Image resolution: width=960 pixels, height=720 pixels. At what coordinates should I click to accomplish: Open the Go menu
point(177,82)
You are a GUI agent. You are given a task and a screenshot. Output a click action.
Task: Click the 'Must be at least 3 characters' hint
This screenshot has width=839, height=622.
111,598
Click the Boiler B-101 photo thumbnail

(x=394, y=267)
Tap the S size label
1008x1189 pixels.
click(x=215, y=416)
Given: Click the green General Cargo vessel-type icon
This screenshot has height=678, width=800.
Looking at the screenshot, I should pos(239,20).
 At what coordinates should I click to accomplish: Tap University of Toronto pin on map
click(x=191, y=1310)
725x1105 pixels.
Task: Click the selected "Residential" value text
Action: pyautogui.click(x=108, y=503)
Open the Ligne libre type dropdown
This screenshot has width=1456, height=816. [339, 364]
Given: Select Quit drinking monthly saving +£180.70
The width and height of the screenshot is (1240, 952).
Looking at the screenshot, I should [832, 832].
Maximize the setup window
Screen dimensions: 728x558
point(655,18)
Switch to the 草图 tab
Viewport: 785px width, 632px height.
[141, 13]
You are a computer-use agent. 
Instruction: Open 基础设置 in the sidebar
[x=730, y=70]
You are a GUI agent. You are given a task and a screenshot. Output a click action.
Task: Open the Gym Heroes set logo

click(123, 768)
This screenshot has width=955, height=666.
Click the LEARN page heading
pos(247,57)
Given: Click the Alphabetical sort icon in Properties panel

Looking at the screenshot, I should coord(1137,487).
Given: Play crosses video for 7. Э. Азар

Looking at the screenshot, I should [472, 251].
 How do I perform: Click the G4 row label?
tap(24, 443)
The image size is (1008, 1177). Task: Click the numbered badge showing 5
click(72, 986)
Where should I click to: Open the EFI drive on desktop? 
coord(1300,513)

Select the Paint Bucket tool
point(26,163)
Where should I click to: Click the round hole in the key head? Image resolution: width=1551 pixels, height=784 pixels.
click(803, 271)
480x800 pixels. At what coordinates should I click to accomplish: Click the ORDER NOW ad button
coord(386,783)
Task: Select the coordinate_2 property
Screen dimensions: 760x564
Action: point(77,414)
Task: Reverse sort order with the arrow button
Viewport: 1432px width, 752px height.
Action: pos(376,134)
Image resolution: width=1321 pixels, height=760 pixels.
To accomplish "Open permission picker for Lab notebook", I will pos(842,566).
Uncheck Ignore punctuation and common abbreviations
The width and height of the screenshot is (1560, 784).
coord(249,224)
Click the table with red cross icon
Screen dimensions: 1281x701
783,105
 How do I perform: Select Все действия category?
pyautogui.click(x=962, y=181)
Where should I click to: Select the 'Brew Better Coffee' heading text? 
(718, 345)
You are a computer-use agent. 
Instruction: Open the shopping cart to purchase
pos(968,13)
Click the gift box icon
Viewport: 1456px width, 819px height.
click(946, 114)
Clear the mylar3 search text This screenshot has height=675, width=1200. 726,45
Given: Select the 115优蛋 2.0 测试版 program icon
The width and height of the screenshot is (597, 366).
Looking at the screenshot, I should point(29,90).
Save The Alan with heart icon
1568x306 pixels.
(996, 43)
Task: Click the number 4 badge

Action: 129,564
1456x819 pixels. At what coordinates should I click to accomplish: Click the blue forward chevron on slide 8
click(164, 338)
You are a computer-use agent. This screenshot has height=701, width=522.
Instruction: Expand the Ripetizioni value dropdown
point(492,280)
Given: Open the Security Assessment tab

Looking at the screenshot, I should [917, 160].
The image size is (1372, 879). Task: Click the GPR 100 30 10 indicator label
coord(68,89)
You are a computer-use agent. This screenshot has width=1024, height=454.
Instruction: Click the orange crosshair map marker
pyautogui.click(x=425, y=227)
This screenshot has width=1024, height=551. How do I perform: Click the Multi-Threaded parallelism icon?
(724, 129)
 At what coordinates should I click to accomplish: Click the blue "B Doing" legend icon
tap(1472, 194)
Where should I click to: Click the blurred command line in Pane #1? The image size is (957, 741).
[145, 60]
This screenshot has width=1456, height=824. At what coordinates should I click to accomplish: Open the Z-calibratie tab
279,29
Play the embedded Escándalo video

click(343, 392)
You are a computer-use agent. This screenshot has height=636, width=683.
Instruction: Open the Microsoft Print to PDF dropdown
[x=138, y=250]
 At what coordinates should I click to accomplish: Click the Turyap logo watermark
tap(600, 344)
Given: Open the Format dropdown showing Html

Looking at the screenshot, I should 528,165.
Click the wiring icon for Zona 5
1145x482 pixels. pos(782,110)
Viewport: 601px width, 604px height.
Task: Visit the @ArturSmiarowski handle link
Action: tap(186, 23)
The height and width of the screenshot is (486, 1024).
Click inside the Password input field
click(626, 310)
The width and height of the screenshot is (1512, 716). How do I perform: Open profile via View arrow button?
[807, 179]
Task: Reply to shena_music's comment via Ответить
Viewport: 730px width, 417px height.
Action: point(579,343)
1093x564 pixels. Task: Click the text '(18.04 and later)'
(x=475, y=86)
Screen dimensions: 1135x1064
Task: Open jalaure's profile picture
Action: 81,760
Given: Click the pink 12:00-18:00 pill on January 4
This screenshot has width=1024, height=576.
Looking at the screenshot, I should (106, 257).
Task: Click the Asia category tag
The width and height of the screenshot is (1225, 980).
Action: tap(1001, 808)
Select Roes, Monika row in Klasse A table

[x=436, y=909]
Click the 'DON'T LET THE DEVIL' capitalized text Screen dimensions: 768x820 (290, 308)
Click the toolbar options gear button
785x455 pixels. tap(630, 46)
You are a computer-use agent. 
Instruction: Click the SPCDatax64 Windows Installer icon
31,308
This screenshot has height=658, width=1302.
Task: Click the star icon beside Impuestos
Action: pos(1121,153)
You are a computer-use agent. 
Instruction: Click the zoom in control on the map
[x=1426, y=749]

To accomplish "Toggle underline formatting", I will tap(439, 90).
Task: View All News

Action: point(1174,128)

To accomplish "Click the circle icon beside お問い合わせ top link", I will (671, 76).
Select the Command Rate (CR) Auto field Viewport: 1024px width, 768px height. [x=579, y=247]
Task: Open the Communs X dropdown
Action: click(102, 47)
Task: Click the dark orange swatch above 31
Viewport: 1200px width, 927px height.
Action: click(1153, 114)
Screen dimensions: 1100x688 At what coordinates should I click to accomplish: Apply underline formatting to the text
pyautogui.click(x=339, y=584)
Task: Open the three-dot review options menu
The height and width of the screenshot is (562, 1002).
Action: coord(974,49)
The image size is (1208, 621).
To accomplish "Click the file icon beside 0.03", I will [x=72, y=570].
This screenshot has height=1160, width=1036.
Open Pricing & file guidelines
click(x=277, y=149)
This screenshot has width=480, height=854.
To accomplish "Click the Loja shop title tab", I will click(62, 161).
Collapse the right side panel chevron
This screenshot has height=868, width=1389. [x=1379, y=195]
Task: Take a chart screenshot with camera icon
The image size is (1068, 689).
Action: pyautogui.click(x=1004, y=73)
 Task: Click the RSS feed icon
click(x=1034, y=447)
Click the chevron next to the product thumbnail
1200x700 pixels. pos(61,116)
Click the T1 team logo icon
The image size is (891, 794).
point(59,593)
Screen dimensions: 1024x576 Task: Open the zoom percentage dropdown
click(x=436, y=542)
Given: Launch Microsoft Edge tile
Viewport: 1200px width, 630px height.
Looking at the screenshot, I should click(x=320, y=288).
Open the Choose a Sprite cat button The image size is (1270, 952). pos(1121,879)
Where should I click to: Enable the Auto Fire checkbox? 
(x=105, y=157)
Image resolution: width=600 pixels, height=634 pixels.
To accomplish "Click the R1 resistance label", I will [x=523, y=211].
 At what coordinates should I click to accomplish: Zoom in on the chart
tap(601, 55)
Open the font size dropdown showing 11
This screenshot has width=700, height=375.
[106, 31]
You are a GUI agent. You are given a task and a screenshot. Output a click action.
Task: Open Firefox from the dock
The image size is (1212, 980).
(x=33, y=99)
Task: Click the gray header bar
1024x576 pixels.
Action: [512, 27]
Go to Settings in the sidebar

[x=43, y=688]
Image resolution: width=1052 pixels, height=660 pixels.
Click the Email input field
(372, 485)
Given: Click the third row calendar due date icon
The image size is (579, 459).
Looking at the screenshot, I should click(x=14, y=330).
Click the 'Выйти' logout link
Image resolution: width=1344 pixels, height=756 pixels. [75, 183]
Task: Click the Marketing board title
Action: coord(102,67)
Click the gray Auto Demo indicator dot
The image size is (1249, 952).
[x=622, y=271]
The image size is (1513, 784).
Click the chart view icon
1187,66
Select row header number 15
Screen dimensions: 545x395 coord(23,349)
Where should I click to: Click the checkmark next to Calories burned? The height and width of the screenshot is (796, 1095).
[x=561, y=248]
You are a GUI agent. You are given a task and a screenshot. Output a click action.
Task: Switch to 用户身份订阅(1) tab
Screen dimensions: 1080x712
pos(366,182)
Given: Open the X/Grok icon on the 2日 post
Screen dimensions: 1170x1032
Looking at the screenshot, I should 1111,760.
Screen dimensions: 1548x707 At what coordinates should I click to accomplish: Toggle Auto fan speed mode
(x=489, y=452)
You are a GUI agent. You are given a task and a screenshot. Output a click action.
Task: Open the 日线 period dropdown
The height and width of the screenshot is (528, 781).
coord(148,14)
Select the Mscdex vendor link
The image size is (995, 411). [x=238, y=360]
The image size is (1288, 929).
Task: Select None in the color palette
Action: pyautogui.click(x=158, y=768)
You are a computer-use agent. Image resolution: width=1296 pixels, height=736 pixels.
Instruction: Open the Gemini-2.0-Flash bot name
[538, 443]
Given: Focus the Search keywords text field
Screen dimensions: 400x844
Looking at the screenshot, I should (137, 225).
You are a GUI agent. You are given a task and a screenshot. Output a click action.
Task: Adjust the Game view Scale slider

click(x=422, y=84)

-.-.-

-- The exercise --
Copy out the data again, word for word, from the line containing "This screenshot has width=955, height=666." down to the line containing "click(72, 986)", with both of those lines included.

-- Solution to this exercise --
This screenshot has width=955, height=666.
Click the LEARN page heading
pos(247,57)
Given: Click the Alphabetical sort icon in Properties panel

Looking at the screenshot, I should coord(1137,487).
Given: Play crosses video for 7. Э. Азар

Looking at the screenshot, I should [472, 251].
 How do I perform: Click the G4 row label?
tap(24, 443)
The image size is (1008, 1177). Task: Click the numbered badge showing 5
click(72, 986)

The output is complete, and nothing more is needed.